Young “Skills Olympians” chasing glory at National Trade Comp
As the Rio 2016 Olympians wrap up their celebrations, Australia’s top apprentices, trainees and students are preparing to go for gold at Australia’s largest trades and skills competition in just a few short weeks.
These talented young people will join over 500 young men and women aged 16-24 years as they showcase their exceptional talent and compete at the 2016 WorldSkills Australia National Competition, Melbourne, all hoping to secure a gold medal and the coveted title of ‘National Champion’ in their respective skills. For those competing in the open categories, the stakes are even higher: Stand-out national medallists from these categories may be selected to represent Australia as a Skillaroo at the 44th WorldSkills Competition to be held in Abu Dhabi, UAE, in 2017.
The National Competition will be held at Melbourne Showgrounds from Thursday, 6 to Saturday, 8 October. Held every two years, this is the 18th the National Competition and is supported by the Victorian Government, which is investing heavily in training and TAFE in Victoria.
“The 2016 WorldSkills Australia National Competition, Melbourne is a great opportunity for Victorians of all ages to show off their high quality training and to go and see training in action. This Government is ensuring Victorians get the high quality training they need for the real jobs of today and tomorrow,” says Steven Herbert, Victorian Minister for Training and Skills.
The event will feature 60 skills competitions, an in-house career expo and a range of fun and interactive Try’aSkill activities. The competition will take over 25,000sqm of floor space – roughly the size of the Melbourne Cricket Ground – and will use a staggering $10mil worth of materials and equipment including 8 tonnes of steel, 90kg of chocolate, 3,250 stems of flowers and foliage and over 7,500 bricks.
While only 26% of the competitors are female, some skills such as Retail Baking Bread and Vehicle Painting will be dominated by female competitors this year.
“The Australian athletes who have just returned from competing at Rio 2016 will be celebrated and be treated as national heroes for their wonderful successes, and rightly so. However when you compare the achievements of the extraordinary young men and women that compete at the WorldSkills Australia National Competition with the Rio 2016 athletes, the question has to be asked: Which of the two groups might have the greatest impact on Australia’s future economy?” said CEO, Brett Judd.

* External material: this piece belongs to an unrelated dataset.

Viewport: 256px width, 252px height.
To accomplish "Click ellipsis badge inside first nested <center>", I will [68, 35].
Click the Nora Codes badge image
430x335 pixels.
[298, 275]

“The extraordinary young people that compete at the National Competition will come out the other side with enhanced technical ability but more importantly, they’ll be more confident in the choices they make and be armed with a range of leadership and life skills that will serve them well as they look to start their own businesses, employ workers, pay taxes and have a positive, lasting impact on our society.
“Opportunities like the National Competition are truly priceless for these young people and Australia as a whole. We look forward to seeing what they bring to the competition floor.”